▸ **GEKOZEN FRAGMENT**:
■ ■ ■ ■ ■ ■ ■

ECLI:NL:RBROT:2022:9790

Rechtbank Rotterdam

Datum uitspraak
11 november 2022
Publicatiedatum
14 november 2022
Zaaknummer
9792428
Instantie
Rechtbank Rotterdam
Type
Uitspraak
Procedures
  • Eerste aanleg - enkelvoudig
Rechters
Vindplaatsen
  • Rechtspraak.nl
AI samenvatting door LexboostAutomatisch gegenereerd

Huurrecht; Vordering tot ontbinding en ontruiming afgewezen, vordering tot betaling huurachterstand toegewezen

In deze zaak heeft de Rechtbank Rotterdam op 11 november 2022 uitspraak gedaan in een huurrechtelijke kwestie tussen Stichting Maasdelta Groep (eiseres) en twee gedaagden, die als bewindvoerders optreden over de goederen van onder bewind gestelde personen. De eiseres vorderde ontbinding van de huurovereenkomst en ontruiming van de woning, alsook betaling van een huurachterstand van € 3.551,35. De gedaagden hebben een huurachterstand van € 3.106,22 opgebouwd over de periode van februari 2021 tot en met maart 2022, en zijn onder bewind gesteld op 17 februari 2022. De kantonrechter heeft de vordering tot ontbinding van de huurovereenkomst afgewezen, omdat de gedaagden sinds de onderbewindstelling hun huurverplichtingen zijn nagekomen en er een betalingsregeling in zicht is. De kantonrechter heeft wel de huurachterstand van € 2.335,71 toegewezen, evenals de buitengerechtelijke incassokosten van € 420,31. De proceskosten zijn gecompenseerd, waarbij iedere partij zijn eigen kosten draagt. Het vonnis is uitvoerbaar bij voorraad verklaard.

Uitspraak

RECHTBANK ROTTERDAM

locatie Rotterdam
zaaknummer: 9792428 \ CV EXPL 22-10488
datum uitspraak: 11 november 2022
Vonnis van de kantonrechter
in de zaak van
de stichting
Stichting Maasdelta Groep,
vestigingsplaats: Spijkenisse,
eiseres,
gemachtigde: de besloten vennootschap GGN Mastering Credit B.V.,
tegen
[gedaagde01] ,handelend onder de naam
[bedrijf01], in haar hoedanigheid van bewindvoerder over de goederen van de onder bewind gestelde [naam01] ,
kantooradres: [plaats02] ,
gedaagde,
in persoon,
en
[gedaagde01], handelend onder de naam
[bedrijf01], in haar hoedanigheid van bewindvoerder over de goederen van de onder bewind gestelde [naam02] ,
kantooradres: [plaats02]
gedaagde,
in persoon.

■ ■ ■ ■ ■ ■ ■

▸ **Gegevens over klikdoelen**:

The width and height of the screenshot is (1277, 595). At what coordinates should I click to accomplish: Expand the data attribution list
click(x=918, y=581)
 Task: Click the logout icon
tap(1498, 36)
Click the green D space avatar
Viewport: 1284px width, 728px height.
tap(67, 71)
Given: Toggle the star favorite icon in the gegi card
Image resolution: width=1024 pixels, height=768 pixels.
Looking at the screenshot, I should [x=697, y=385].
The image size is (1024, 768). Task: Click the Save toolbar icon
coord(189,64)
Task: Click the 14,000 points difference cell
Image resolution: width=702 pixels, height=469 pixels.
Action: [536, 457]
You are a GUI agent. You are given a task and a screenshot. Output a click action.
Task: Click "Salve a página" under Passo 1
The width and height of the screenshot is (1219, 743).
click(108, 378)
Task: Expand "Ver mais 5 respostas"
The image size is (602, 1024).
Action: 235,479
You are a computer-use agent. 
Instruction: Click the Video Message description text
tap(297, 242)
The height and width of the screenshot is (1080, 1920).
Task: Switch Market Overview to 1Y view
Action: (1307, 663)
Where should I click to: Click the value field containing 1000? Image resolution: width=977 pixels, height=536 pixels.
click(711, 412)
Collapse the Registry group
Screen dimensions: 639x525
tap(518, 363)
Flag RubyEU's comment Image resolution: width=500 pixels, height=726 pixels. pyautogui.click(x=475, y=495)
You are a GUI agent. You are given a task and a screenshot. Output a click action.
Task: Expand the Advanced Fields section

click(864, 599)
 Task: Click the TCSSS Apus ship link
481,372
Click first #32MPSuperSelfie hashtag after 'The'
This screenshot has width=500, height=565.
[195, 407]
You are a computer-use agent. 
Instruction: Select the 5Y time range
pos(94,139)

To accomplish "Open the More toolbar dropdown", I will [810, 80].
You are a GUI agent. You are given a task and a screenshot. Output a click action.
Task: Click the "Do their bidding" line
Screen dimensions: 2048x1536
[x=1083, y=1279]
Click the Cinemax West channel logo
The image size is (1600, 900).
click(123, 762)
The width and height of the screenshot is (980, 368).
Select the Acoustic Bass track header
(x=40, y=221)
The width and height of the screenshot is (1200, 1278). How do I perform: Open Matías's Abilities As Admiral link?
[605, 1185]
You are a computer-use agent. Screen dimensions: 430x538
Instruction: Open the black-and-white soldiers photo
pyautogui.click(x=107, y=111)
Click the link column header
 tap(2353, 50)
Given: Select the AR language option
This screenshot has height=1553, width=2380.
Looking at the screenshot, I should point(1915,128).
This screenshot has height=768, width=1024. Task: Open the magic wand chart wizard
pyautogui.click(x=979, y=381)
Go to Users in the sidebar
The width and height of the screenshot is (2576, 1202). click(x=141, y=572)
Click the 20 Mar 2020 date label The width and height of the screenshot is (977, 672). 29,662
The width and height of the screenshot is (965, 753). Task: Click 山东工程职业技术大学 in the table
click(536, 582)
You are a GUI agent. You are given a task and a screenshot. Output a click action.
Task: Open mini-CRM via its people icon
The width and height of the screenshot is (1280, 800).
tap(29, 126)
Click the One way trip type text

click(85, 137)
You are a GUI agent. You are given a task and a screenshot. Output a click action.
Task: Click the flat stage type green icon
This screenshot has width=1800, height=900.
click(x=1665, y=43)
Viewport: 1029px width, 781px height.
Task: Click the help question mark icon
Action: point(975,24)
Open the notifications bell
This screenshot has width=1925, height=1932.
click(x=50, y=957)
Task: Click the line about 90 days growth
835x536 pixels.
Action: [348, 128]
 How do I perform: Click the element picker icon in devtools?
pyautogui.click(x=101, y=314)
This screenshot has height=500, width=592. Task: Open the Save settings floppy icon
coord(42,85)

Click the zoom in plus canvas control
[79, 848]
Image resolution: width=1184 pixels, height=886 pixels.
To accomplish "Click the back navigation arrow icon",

■ ■ ■ ■ ■ ■ ■

▸ **UIT TE VOEREN**:
a - Hoeveel bedragen volgens de uitspraak over de huurachterstand de toegewezen buitengerechtelijke incassokosten?
b - Zet de uitspraak over de huurachterstand alstublieft voort vanaf het punt waar die eindigt.

▸ **DE ANTWOORDEN**:
a - € 420,31.

b -
Eiseres wordt hierna aangeduid als ‘Maasdelta’ en gedaagden als ‘ [gedaagden01] ’. De onder bewind gestelden worden hierna aangeduid als ‘ [naam01] ’ en ‘ [naam02] ’.

1..De procedure

1.1.
Het dossier bestaat uit de volgende processtukken:
  • de dagvaarding van 28 maart 2022, met bijlagen;
  • de brief van 6 april 2022 met daarin het antwoord van [gedaagden01] ;
  • de aantekeningen van het mondeling antwoord van [gedaagden01] op de rolzitting van 7 april 2022;
  • de brief van 25 april 2022 waarin een mondelinge behandeling is bepaald;
  • de brief van Maasdelta van 16 juni 2022, met bijlage;
  • het proces-verbaal van de mondelinge behandeling op 29 juni 2022;
  • de akte van 13 juli 2022 van Maasdelta, met bijlagen;
  • de mail van 13 augustus 2022 van [gedaagden01] ;
  • de rolbeslissing van 23 september 2022;
  • de akte van 12 oktober 2022 van Maasdelta.
1.2.
Op 29 juni 2022 is de zaak tijdens een mondelinge behandeling met partijen besproken.
1.3.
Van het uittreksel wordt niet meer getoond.